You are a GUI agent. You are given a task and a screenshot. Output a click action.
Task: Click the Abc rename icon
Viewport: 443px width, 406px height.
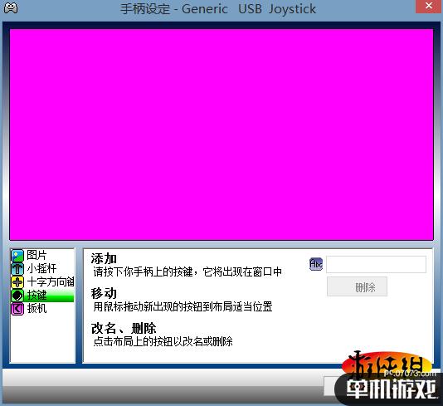click(x=316, y=264)
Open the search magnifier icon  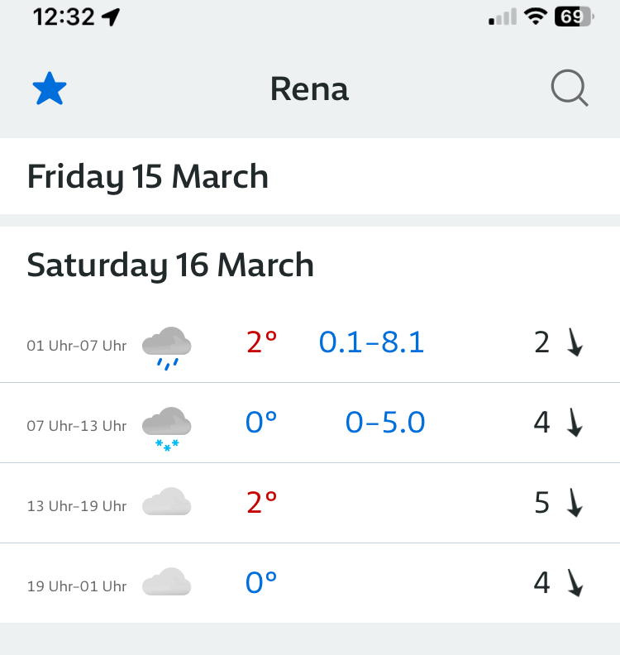click(570, 88)
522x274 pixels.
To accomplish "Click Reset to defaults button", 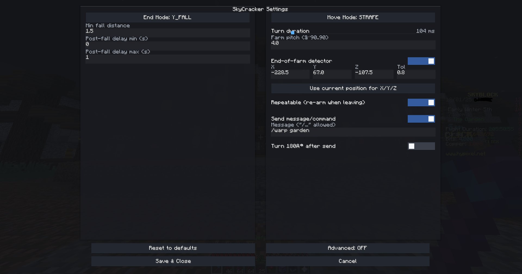I will point(173,248).
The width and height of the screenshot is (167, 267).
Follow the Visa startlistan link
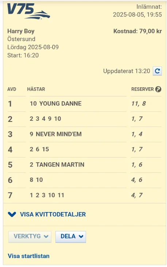(29, 256)
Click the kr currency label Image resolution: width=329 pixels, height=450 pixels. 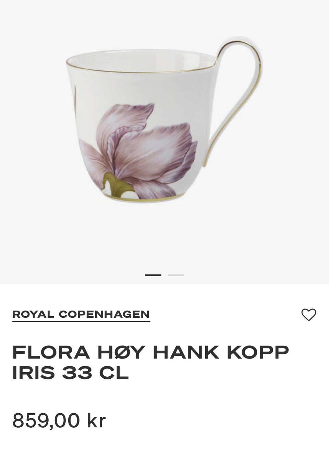(96, 421)
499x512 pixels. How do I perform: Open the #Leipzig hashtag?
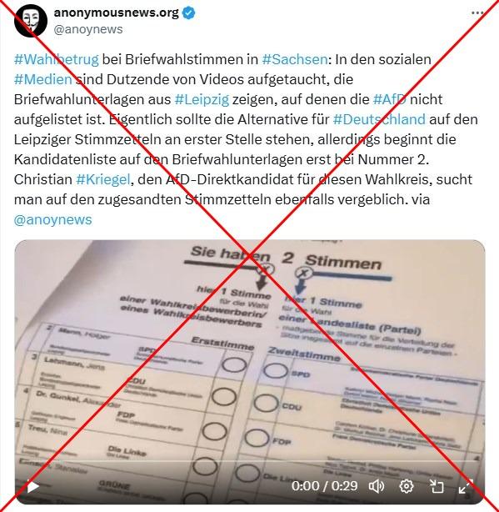pyautogui.click(x=202, y=99)
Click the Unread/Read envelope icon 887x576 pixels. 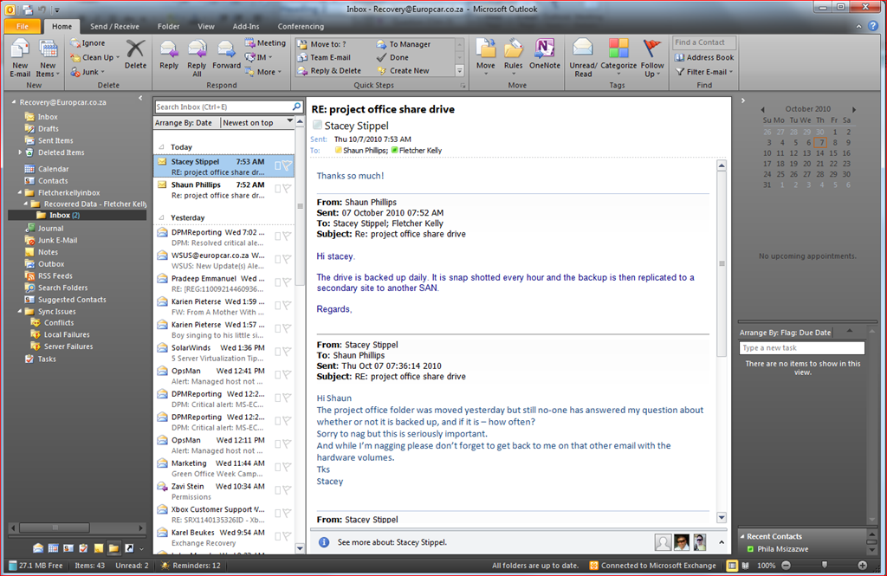583,49
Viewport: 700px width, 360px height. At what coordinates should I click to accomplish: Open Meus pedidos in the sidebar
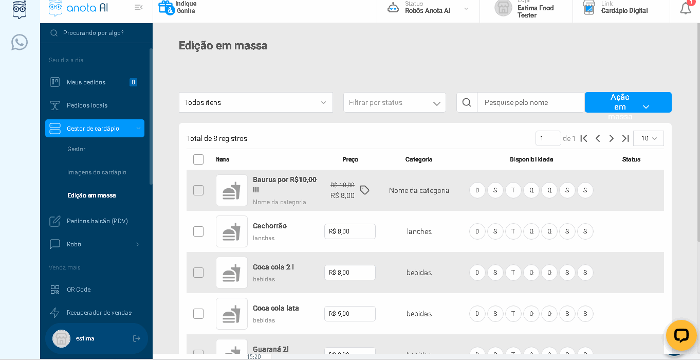(x=86, y=82)
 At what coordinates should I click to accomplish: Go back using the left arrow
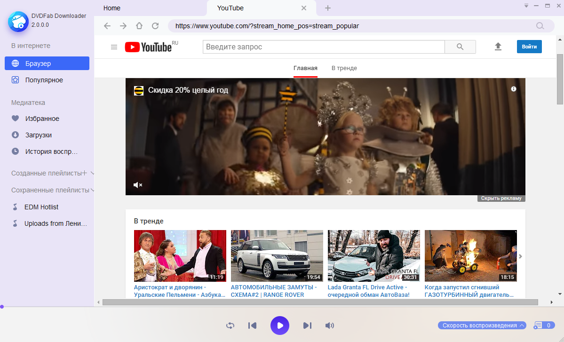(107, 26)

# Task goal:
Which lines in the rows above contain the word "what"? Find each one and copy it out in full.

# Result of this task:
Viewport: 700px width, 360px height. At what coordinates should I click to accomplish: Open Meus pedidos in the sidebar
 At what coordinates should I click to accomplish: Go back using the left arrow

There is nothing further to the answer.